### INPUT FOR THIS TASK
####################

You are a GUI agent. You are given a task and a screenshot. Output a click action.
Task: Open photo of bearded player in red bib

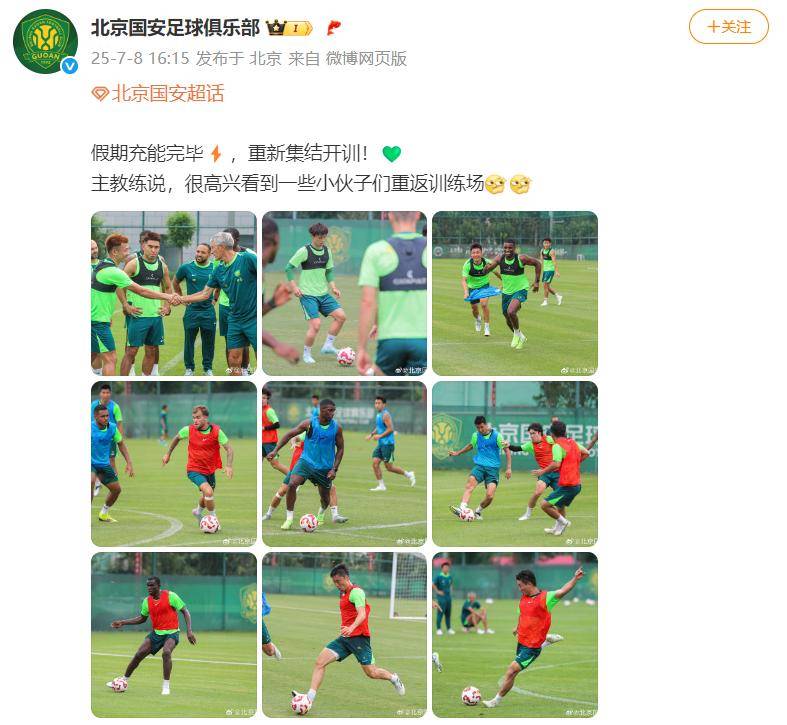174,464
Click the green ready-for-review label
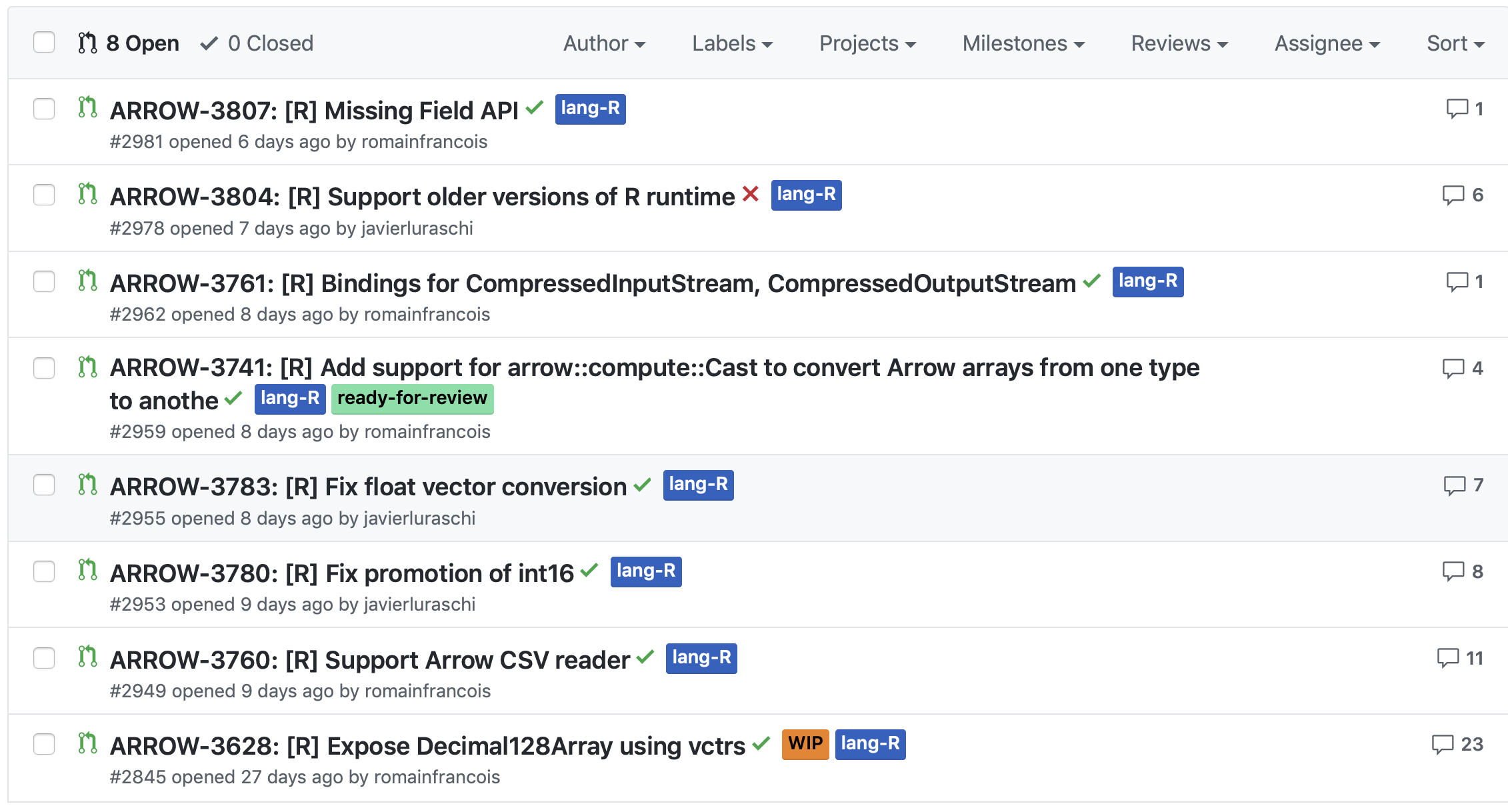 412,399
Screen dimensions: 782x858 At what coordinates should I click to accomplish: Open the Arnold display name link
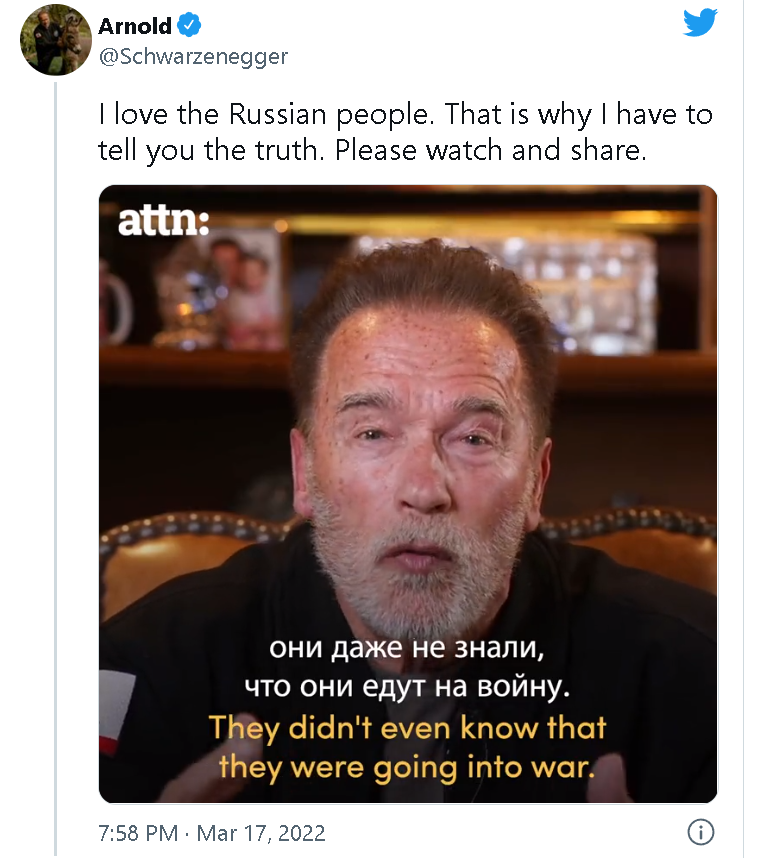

####################

Reproduce every row above verbatim, line for line, and omit the pictures.

You are a GUI agent. You are given a task and a screenshot. Output a click action.
Task: Open photo of bearded player in red bib

174,464
Click the green ready-for-review label
 412,399
Screen dimensions: 782x858 At what coordinates should I click to accomplish: Open the Arnold display name link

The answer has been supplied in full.